Sluggers,
Does anyone know if there is a Veritas equivilent to doing file
based snapshots in Linux. I've been told that this is available
in the Logical Volume Manager (LVM) but looking at their site it
appears that they do volume based snapshots not file based.
And these snapshots in fact copy the entire data.

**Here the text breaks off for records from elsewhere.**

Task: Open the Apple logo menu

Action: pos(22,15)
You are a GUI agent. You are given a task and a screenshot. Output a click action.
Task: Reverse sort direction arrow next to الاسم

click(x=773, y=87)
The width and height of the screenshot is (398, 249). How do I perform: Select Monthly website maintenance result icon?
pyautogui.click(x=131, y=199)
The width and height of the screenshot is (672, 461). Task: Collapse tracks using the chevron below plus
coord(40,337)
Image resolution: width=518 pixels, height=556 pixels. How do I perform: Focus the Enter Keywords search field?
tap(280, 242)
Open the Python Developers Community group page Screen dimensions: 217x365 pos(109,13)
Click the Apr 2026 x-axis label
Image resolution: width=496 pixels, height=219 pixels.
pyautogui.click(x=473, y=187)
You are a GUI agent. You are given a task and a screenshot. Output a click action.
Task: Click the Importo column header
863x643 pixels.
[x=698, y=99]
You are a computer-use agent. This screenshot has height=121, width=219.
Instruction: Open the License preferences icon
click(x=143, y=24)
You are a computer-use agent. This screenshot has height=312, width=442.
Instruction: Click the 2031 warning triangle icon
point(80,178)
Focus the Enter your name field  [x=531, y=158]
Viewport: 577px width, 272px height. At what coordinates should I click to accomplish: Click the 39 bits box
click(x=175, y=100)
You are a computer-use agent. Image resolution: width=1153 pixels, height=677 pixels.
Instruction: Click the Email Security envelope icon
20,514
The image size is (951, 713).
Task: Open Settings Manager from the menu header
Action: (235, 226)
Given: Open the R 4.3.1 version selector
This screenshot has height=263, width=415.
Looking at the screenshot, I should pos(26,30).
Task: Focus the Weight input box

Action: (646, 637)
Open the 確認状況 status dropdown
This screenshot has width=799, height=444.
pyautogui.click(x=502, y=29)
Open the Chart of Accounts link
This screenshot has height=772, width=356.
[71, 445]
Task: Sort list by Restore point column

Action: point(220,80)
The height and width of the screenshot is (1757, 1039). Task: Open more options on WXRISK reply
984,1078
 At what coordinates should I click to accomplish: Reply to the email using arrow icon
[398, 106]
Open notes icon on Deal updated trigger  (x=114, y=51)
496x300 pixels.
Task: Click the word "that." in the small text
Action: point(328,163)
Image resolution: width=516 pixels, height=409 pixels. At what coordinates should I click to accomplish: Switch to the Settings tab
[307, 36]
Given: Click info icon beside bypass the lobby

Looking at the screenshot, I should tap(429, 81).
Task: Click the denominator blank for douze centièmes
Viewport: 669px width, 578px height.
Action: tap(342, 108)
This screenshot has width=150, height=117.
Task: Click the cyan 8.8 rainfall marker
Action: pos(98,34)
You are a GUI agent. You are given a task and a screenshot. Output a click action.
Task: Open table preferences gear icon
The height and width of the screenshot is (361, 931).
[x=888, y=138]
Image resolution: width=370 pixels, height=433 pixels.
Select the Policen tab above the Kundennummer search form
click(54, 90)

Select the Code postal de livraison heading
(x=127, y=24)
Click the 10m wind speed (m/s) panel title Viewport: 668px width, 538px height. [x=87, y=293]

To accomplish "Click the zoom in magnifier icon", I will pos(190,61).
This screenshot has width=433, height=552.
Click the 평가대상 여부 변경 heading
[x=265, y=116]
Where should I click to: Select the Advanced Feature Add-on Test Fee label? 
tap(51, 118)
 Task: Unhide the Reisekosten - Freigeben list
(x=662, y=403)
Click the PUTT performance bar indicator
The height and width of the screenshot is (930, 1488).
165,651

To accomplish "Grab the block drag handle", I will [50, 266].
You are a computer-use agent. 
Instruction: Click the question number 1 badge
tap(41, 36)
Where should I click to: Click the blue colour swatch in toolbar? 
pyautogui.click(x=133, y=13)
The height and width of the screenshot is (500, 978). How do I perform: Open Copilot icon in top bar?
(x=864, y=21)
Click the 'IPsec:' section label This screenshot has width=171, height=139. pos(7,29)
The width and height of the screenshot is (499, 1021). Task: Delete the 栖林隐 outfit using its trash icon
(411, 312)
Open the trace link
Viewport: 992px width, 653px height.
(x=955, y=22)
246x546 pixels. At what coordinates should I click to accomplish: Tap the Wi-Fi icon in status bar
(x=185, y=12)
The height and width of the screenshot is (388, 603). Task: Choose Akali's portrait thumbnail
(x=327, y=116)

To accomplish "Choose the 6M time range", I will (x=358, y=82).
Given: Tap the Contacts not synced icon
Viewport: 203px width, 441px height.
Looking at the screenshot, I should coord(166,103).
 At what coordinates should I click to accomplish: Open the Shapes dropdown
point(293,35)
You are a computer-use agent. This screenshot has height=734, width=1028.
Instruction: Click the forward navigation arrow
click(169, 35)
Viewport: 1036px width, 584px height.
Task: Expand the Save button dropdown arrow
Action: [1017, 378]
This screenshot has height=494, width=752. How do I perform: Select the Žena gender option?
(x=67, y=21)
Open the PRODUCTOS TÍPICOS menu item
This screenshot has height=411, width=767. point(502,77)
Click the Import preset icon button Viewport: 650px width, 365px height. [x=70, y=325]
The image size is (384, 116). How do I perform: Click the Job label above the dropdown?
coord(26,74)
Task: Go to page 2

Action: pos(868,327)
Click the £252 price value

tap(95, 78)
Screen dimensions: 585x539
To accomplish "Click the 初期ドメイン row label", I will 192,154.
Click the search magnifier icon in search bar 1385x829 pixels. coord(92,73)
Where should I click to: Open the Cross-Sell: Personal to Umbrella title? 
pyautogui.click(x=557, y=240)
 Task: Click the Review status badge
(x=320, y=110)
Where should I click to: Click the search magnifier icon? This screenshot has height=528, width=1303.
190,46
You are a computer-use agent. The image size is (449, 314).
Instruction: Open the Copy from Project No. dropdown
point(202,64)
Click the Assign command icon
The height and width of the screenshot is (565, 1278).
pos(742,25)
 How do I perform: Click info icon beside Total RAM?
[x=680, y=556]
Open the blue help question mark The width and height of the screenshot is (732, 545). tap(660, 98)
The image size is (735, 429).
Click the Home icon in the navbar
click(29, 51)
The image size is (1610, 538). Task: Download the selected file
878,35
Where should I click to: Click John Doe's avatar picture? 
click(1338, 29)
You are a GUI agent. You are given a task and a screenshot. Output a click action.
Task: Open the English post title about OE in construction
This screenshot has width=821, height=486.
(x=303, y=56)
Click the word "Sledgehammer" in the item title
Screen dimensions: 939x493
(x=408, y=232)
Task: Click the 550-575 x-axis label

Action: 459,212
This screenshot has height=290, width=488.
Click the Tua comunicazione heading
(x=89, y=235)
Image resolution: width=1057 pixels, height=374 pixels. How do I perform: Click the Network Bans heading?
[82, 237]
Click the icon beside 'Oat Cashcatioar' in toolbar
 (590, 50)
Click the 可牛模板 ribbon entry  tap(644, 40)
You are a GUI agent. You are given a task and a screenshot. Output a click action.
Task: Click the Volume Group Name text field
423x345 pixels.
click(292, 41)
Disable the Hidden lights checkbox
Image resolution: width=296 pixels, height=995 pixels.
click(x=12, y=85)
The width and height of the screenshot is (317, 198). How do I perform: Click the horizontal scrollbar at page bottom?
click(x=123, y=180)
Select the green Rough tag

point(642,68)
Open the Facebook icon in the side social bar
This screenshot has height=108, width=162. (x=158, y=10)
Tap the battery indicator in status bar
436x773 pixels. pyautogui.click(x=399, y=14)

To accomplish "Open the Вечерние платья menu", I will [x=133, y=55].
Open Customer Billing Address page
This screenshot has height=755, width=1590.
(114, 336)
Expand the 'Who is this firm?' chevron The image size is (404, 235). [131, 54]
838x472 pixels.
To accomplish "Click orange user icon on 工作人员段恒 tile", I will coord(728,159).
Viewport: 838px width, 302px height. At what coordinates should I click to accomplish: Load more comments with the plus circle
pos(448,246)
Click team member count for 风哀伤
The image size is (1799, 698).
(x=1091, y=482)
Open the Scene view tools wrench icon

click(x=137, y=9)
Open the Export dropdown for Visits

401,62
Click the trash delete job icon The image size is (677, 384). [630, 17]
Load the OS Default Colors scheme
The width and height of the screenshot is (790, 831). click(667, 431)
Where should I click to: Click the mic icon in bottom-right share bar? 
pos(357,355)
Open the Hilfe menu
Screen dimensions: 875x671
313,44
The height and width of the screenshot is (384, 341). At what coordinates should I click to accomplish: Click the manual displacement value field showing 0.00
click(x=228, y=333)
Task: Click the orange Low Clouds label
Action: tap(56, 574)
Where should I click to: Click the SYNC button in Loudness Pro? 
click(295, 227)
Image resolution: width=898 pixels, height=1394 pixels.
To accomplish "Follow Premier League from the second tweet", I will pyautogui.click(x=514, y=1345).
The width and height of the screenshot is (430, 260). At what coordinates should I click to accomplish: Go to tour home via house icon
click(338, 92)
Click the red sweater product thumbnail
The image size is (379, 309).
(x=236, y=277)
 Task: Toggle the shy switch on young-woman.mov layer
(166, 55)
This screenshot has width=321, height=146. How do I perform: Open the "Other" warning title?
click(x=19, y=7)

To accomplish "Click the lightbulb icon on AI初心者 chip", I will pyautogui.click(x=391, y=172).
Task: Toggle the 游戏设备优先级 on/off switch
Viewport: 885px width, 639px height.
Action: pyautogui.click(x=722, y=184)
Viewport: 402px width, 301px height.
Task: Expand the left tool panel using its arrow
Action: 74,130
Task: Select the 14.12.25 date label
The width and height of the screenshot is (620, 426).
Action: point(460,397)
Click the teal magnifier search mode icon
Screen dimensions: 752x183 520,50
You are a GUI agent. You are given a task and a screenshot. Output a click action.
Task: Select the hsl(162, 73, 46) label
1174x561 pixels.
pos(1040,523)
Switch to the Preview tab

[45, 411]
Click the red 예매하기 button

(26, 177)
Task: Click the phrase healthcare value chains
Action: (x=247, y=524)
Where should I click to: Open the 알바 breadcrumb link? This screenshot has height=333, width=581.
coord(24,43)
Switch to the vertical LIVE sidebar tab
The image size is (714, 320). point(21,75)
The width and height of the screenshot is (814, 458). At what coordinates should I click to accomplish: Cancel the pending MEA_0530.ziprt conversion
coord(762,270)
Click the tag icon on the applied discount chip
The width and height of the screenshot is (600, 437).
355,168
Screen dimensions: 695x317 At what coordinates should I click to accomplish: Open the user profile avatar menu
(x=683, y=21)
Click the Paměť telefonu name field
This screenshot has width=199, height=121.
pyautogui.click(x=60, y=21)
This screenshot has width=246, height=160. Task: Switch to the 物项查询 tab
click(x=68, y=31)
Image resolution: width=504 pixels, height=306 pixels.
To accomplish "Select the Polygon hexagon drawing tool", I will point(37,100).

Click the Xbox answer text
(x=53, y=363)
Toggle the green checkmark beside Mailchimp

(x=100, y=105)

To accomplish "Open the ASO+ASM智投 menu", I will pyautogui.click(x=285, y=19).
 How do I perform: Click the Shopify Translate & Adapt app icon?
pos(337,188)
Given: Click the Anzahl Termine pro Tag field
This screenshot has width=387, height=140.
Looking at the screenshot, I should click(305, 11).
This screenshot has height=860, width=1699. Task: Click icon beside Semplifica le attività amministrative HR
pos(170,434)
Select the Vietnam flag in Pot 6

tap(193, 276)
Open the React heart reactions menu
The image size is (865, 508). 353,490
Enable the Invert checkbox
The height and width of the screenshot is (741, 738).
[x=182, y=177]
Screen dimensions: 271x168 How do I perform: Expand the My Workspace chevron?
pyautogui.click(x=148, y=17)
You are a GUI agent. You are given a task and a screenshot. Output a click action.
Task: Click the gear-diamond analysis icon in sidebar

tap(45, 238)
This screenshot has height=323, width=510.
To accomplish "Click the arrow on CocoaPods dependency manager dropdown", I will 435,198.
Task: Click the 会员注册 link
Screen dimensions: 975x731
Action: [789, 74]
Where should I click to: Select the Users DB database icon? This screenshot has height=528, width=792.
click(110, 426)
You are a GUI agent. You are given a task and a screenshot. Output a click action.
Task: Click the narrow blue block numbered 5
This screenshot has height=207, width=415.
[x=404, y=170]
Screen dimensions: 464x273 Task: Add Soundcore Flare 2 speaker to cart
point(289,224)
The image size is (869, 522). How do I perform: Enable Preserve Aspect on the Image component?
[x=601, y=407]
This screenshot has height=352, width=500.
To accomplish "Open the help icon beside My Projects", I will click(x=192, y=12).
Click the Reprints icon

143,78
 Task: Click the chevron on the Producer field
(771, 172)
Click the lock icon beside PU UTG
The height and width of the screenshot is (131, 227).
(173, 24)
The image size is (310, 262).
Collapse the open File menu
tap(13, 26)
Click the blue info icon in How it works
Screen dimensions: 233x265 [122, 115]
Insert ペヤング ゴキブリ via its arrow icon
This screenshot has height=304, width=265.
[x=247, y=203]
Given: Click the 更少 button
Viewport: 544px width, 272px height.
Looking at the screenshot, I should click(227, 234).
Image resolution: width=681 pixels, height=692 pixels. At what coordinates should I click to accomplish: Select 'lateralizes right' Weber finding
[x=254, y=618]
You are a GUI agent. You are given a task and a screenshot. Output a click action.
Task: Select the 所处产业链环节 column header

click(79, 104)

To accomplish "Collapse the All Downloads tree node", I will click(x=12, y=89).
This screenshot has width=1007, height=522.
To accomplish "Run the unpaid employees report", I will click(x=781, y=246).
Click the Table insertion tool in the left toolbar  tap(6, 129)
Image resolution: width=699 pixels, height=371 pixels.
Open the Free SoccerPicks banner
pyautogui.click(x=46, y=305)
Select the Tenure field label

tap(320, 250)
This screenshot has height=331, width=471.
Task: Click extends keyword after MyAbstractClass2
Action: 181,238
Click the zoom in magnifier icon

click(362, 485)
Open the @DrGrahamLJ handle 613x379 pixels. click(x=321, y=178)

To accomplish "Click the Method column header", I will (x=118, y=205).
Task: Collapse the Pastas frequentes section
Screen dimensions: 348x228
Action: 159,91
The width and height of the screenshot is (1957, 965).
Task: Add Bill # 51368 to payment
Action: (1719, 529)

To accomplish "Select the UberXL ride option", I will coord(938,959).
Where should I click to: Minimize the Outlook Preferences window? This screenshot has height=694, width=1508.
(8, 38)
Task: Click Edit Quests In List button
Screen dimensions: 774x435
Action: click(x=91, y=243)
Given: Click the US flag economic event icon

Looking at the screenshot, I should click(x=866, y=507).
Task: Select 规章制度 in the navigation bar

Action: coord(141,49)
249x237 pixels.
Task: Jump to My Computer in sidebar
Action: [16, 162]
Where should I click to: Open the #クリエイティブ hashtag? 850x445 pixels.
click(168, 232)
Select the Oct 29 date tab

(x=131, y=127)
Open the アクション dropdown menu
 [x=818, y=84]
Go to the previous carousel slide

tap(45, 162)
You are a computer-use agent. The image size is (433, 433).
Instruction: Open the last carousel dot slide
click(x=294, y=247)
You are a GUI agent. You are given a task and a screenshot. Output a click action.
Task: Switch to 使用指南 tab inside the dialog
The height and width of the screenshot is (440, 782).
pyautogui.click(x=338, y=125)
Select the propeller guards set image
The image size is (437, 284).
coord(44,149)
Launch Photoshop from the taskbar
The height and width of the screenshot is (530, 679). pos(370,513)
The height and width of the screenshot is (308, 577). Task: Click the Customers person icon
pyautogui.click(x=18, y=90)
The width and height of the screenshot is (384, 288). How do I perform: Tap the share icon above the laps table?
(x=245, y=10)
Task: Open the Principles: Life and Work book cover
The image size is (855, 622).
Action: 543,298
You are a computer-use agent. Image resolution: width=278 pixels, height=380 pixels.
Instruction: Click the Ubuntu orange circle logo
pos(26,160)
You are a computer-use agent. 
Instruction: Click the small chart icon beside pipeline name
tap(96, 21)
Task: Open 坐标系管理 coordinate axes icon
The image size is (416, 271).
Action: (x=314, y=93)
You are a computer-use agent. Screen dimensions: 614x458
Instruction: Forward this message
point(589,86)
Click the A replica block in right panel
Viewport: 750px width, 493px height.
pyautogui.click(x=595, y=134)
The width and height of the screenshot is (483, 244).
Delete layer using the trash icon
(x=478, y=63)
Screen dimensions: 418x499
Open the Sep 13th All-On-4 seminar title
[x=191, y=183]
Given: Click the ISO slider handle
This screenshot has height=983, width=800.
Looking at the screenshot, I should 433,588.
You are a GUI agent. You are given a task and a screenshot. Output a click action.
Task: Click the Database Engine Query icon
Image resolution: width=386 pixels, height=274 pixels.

The basic method is like this,
The file system inode points to the blocks that make up the
file. When a snapshot of the file is made a new inode is
created which has a duplicate set of pointers to the same
blocks. (Note I use "inode" here loosely, as I'm not sure that
it's quite the same as an ext2 inode).
A request to write to a block in the file is met by copying the
block to a new location and updating the original inode pointer
to point to the new location but leaving the copied inode alone.
Snapshot initial creation
+---------+
fileinode +---> | block 0 | <---+ newinode
| +---------+ |
|---> | block 1 | <---+
| +---------+ |
+---> | block 2 | <---+
+---------+
After write to block 1 of the file
+---------+
fileinode +---> | block 0 | <---+ newinode
| +---------+ |
| | block 1 | <---+
| +---------+ |
+---> | block 2 | <---+
| +---------+
+---> | block 1 |
+---------+
So newinode is a point in time snapshot which I can backup to
tape at my leisure. The advantage of which is that I don't need
twice the disk space to make a "point in time copy". Of course
if I leave the snapshot in place for long enough the file will
eventually roll through all the pointers so that I in fact have
two seperate files.
Does anybody know of a Linux equivelent to this?